Nos Pyrénées sont belles. Il y aura bien "cette mer de nuages qui reflète le ciel pastel", des "asphodèles, pensées cornues, orchidées" et ce "soleil qui incendie l’estive". Mais là n’est pas le cœur du récit. Ces monts sont un monde d’hommes où il faut s’imposer, prouver sa légitimité. Et y être bergère est, sans doute et avant tout, un sacrifice.
"J’ai réinventé ma vie pour que mon loisir soit mon quotidien. Je ne pars plus en vacances. Je n’ai plus besoin de gagner autant d’argent. J’ai banni le mot « loisir » de mon vocabulaire." Ainsi Violaine Bérot résume son choix de devenir éleveuse de chèvre en Ariège après avoir été informaticienne, et avant de faire des ménages en Ehpad, pour pouvoir se consacrer pleinement à l’écriture.
Florence Debove, elle, avoue s’être coupée de ses connaissances, mal supporter les gens, leur bruit, leur lenteur et devoir adapter son rythme au leur. Ainsi Jean-Christophe Cavalin résume ce sacerdoce pastoral :
La pente a bu votre sang : vous voilà liées, bergères. Tout en vous est consacré, vos hanches dures à l’ouvrage, votre féminité d’athlète. Retranchées des épouses et mères, vous passez dans vos chœurs de brebis et de chèvres.
L’image du berger libre et indépendant vole aussi en éclat quand Florence explique comment elle doit "se vendre" auprès des éleveurs pour garder leurs troupeaux en estives haut-pyrénéennes. "S’ils me choisissent, ils me confieront leur raison de vivre, ça vaut un interrogatoire en bonne et due forme. (…) Désolée, je négocie, mais m’isoler du monde pendant quatre mois, et le faire depuis six ans, requiert un sacrifice qui ne sera jamais pris en compte. C’est ça ou j’arrête. Ils m’embauchent."
Des bêtes et des Hommes
Ces récits racontent aussi les liens entre les bêtes et les Hommes. "Un chien qui vit pour son maître apprendra tout ce qu’on veut" y apprend-t-on. "Oui je mange mes bêtes. Je les aime et je les mange" est-il encore avoué, n’en déplaise à certains. Et puis comment passer à côté de l’ombre omniprésente du prédateur, loup ou ours.
Mon troupeau a subi une attaque d’ours. Je repère le corps d’une brebis sous le chemin de randonnée. Les brebis dérochées sont ma pire crainte. C’est le rôle du berger d’achever les brebis agonisantes. J’ai un couteau bien aiguisé dans mon sac et la peur au ventre. Soutenir le regard de la bête, enfoncer la lame, sentir la chaleur du sang qui ruisselle sur mes mains, accompagner. Respirer un grand coup, passer à la suivante.

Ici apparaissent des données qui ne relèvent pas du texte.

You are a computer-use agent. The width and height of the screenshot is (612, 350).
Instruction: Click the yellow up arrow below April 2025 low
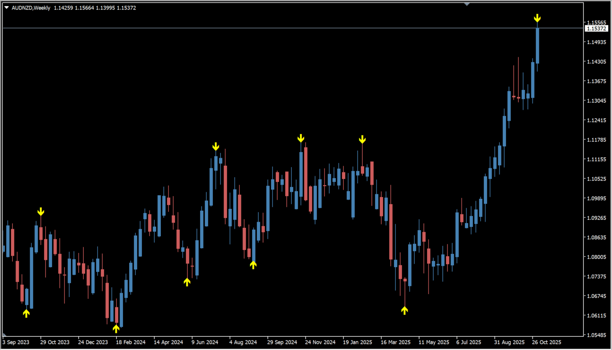coord(404,310)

Perdre l’une de ses bêtes est une mini-défaite, une remise en cause de son travail et un rappel aussi que la nature donne autant qu’elle reprend. Mais à peine la descente effectuée que la bergère a envie d’y remonter, lassée de ces soirées en tête à tête avec le chien, dans un monde beaucoup trop grand pour eux. "Moi, rien ne m’ancre. Je vais passer l’hiver à observer le jardin jaunir, sécher, cristalliser, se densifier, fleurir. A peine le temps de me fondre dans le monde et puis l’estive".
« Pastorales », Violaine Bérot, Florence Debove et Jean-Christophe Cavallin, éditions Wildproject
Une première version du Chant I du livre avait été donné en lecture dans l'église d'Aucun en juin 2023, dans le cadre du festival "le murmure du monde".